___ DATA

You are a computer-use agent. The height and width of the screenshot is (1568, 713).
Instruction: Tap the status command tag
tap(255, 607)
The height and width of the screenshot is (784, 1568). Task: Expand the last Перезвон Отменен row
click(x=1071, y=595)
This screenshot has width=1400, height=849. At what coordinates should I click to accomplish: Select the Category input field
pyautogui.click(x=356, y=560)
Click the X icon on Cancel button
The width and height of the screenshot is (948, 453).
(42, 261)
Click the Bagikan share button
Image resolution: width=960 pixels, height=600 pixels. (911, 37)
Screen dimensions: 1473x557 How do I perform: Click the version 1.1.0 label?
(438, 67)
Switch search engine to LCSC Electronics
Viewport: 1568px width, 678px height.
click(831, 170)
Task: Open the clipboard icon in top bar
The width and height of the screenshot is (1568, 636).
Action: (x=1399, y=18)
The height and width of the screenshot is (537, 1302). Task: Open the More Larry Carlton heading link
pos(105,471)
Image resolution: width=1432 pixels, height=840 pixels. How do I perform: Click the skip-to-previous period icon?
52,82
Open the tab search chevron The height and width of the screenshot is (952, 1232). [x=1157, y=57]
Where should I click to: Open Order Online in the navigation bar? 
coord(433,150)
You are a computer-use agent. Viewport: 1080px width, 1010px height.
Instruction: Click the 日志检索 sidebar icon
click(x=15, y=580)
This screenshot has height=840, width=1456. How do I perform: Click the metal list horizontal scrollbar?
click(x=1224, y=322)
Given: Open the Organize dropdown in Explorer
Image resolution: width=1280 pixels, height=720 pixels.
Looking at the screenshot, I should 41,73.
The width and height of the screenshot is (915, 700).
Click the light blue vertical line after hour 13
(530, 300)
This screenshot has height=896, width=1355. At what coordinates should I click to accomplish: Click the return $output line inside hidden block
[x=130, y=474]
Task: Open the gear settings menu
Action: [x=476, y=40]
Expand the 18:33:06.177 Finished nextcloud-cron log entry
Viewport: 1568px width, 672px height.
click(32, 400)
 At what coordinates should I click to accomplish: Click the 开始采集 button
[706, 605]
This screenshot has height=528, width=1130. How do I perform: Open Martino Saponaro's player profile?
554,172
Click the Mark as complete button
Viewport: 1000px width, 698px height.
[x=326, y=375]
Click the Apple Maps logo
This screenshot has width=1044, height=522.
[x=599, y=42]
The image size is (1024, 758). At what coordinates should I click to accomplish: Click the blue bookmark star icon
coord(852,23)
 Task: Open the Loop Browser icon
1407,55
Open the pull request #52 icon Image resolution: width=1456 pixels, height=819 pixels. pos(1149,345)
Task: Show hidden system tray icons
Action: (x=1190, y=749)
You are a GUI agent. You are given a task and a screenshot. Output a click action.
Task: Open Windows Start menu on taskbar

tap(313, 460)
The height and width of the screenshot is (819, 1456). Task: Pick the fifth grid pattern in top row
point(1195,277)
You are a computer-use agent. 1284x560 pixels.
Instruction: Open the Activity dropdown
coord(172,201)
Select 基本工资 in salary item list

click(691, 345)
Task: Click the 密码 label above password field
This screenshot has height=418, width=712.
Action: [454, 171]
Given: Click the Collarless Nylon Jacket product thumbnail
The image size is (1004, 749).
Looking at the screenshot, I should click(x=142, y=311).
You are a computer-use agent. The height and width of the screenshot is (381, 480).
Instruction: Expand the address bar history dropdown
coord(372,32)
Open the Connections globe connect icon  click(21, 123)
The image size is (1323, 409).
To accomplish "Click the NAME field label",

______

> **TASK DESCRIPTION**: Can you reproduce the material line for line, beginning at the line that contains "Expand the 18:33:06.177" and stopping after the last line of the material, with both of those lines included?

> **SOLUTION TO THE PROBLEM**:
Expand the 18:33:06.177 Finished nextcloud-cron log entry
Viewport: 1568px width, 672px height.
click(32, 400)
 At what coordinates should I click to accomplish: Click the 开始采集 button
[706, 605]
This screenshot has height=528, width=1130. How do I perform: Open Martino Saponaro's player profile?
554,172
Click the Mark as complete button
Viewport: 1000px width, 698px height.
[x=326, y=375]
Click the Apple Maps logo
This screenshot has width=1044, height=522.
[x=599, y=42]
The image size is (1024, 758). At what coordinates should I click to accomplish: Click the blue bookmark star icon
coord(852,23)
 Task: Open the Loop Browser icon
1407,55
Open the pull request #52 icon Image resolution: width=1456 pixels, height=819 pixels. pos(1149,345)
Task: Show hidden system tray icons
Action: (x=1190, y=749)
You are a GUI agent. You are given a task and a screenshot. Output a click action.
Task: Open Windows Start menu on taskbar

tap(313, 460)
The height and width of the screenshot is (819, 1456). Task: Pick the fifth grid pattern in top row
point(1195,277)
You are a computer-use agent. 1284x560 pixels.
Instruction: Open the Activity dropdown
coord(172,201)
Select 基本工资 in salary item list

click(691, 345)
Task: Click the 密码 label above password field
This screenshot has height=418, width=712.
Action: [454, 171]
Given: Click the Collarless Nylon Jacket product thumbnail
The image size is (1004, 749).
Looking at the screenshot, I should click(x=142, y=311).
You are a computer-use agent. The height and width of the screenshot is (381, 480).
Instruction: Expand the address bar history dropdown
coord(372,32)
Open the Connections globe connect icon  click(21, 123)
The image size is (1323, 409).
To accomplish "Click the NAME field label",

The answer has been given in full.